PROBLEM REQUIREMENTS.
Examine the records and identify each line that includes the string "toolbar". Copy those lines.

Stored data entries:
◇ ◇ ◇ ◇ ◇ ◇ ◇

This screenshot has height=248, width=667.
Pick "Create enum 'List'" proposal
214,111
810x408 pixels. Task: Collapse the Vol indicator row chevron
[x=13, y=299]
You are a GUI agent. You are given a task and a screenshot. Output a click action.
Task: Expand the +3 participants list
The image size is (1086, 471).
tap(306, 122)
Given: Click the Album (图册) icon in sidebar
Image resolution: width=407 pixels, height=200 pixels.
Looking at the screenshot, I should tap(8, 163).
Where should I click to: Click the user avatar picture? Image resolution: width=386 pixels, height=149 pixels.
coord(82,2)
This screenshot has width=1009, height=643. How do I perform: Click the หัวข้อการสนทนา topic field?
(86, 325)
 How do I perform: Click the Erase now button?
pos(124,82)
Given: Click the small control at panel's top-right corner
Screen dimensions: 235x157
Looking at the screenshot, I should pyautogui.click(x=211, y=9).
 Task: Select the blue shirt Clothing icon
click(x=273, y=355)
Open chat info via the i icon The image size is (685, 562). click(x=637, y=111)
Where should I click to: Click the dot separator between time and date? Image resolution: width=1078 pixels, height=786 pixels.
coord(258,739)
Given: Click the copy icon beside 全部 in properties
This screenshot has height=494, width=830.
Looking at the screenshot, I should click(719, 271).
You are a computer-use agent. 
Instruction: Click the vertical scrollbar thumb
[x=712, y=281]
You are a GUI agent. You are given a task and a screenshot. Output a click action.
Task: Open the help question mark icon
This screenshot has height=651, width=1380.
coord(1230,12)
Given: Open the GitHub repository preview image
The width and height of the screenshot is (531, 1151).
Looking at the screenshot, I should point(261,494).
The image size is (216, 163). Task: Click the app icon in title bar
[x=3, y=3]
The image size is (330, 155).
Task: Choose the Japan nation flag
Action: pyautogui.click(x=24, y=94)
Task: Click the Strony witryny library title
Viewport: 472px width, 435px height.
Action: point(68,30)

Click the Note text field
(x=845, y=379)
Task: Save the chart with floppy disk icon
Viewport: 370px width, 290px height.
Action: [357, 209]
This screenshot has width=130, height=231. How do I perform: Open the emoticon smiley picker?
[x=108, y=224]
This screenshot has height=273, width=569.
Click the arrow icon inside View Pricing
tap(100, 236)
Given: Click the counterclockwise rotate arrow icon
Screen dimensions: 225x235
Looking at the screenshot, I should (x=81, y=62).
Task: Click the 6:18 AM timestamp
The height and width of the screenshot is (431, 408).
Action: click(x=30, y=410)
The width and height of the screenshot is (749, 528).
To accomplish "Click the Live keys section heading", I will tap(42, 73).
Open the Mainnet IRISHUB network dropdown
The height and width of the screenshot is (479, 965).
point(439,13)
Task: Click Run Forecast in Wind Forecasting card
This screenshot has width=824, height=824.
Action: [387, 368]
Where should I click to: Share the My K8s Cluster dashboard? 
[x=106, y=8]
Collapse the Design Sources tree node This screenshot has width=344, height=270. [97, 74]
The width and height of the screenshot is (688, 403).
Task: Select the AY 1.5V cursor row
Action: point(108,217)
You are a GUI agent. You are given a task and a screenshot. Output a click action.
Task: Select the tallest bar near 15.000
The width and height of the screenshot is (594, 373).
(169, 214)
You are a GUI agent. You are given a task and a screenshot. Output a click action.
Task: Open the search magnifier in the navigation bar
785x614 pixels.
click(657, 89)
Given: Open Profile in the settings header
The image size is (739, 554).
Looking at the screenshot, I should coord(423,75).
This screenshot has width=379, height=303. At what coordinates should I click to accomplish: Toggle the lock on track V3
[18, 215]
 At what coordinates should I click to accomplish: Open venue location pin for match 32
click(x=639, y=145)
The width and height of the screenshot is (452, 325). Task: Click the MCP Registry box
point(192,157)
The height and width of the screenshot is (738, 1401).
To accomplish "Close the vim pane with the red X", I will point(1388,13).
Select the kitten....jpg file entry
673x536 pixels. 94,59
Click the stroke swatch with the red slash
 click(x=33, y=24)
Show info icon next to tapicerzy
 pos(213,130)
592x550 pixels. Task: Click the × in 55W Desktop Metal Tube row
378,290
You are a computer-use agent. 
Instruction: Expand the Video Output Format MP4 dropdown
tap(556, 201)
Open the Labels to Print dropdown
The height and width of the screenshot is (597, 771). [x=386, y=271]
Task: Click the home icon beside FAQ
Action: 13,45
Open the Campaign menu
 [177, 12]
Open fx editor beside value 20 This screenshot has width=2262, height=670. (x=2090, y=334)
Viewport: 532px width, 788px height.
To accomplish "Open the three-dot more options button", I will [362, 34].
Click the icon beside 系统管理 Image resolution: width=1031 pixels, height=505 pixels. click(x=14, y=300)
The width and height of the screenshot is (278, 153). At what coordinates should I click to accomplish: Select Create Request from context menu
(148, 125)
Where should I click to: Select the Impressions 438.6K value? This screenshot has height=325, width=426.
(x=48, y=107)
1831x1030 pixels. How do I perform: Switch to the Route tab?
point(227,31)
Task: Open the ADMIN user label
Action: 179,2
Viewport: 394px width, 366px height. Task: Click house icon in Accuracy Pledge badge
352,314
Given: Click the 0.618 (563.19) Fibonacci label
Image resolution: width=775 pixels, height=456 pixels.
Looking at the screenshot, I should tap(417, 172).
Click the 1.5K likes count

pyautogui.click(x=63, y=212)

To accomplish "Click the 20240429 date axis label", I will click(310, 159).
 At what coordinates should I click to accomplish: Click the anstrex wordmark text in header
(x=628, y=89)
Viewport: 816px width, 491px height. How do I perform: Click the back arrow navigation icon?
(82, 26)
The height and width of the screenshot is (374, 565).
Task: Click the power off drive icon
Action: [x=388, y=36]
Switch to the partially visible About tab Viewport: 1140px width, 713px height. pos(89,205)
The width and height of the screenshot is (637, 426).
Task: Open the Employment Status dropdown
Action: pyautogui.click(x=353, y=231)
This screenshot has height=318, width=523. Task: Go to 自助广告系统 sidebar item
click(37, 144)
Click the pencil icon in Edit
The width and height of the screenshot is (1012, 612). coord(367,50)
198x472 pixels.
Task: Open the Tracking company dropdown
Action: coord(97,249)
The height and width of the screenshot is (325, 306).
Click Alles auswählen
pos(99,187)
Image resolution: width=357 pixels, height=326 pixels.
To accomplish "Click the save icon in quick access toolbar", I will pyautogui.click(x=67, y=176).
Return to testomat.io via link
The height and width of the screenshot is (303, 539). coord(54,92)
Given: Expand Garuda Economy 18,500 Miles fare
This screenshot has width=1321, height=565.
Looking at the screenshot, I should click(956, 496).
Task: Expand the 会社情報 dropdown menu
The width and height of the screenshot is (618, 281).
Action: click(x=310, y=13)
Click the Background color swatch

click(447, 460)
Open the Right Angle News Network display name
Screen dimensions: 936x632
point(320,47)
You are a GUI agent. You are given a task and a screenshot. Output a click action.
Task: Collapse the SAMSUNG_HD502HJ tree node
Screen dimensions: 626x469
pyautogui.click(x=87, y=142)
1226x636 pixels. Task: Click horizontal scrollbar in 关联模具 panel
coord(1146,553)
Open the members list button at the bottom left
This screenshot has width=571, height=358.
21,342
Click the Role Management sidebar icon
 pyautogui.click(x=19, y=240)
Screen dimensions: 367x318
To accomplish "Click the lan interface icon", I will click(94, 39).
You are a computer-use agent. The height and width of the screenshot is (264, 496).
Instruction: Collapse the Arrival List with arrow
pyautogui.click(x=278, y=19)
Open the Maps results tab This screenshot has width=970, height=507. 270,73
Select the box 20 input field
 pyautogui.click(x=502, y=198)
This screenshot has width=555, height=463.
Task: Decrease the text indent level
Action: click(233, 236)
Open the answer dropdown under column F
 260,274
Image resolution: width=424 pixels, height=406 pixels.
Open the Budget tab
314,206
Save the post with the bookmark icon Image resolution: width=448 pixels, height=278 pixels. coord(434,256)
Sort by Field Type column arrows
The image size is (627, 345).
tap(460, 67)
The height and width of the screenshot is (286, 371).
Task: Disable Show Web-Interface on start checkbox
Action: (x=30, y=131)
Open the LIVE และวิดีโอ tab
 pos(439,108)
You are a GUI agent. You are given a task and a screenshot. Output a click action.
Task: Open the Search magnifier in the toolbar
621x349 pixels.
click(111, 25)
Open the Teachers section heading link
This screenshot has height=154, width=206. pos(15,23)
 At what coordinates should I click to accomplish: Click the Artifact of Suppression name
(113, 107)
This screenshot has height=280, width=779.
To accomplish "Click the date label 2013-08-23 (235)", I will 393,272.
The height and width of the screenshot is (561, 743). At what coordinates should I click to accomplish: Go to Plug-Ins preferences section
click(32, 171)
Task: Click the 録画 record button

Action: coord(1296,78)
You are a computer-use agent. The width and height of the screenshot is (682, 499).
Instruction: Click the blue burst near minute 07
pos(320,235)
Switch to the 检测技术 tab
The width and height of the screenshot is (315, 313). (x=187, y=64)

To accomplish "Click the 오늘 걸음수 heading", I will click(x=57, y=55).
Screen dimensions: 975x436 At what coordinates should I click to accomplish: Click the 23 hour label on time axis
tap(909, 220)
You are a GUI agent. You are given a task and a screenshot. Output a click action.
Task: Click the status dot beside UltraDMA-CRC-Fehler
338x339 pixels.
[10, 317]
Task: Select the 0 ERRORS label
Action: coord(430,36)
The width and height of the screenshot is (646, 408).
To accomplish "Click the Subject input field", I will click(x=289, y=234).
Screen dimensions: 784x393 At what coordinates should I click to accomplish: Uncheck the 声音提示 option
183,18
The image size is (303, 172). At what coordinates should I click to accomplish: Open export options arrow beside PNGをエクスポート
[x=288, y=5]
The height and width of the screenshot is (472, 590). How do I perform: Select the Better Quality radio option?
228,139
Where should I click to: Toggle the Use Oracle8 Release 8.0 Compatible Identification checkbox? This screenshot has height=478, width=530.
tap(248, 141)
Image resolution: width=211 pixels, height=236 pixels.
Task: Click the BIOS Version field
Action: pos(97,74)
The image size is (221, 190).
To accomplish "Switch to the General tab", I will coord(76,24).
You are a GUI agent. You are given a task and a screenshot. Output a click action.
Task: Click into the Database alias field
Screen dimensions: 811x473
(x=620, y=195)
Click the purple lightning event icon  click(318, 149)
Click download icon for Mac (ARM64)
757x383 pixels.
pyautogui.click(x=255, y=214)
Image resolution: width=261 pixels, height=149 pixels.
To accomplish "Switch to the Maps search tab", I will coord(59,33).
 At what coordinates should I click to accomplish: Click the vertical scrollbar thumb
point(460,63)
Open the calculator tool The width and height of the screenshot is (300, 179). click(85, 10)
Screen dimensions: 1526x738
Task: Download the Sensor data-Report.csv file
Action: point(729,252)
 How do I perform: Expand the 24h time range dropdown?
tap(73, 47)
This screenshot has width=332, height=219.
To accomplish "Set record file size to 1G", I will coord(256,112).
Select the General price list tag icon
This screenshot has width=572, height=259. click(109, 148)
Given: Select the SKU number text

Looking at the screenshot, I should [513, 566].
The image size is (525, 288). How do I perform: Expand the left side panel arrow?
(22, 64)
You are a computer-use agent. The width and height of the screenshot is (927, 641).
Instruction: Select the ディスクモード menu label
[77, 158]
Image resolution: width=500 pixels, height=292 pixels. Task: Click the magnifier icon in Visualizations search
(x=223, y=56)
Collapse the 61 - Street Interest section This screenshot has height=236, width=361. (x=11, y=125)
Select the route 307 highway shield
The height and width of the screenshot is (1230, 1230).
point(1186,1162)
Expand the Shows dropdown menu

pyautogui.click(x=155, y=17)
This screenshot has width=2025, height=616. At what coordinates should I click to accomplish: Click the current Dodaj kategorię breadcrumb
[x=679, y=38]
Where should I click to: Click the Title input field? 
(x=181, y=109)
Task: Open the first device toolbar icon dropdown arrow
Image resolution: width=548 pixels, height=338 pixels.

◇ ◇ ◇ ◇ ◇ ◇ ◇

OUTPUT BELOW.
To accomplish "Click the save icon in quick access toolbar", I will pyautogui.click(x=67, y=176).
Task: Open the Search magnifier in the toolbar
Task: Open the first device toolbar icon dropdown arrow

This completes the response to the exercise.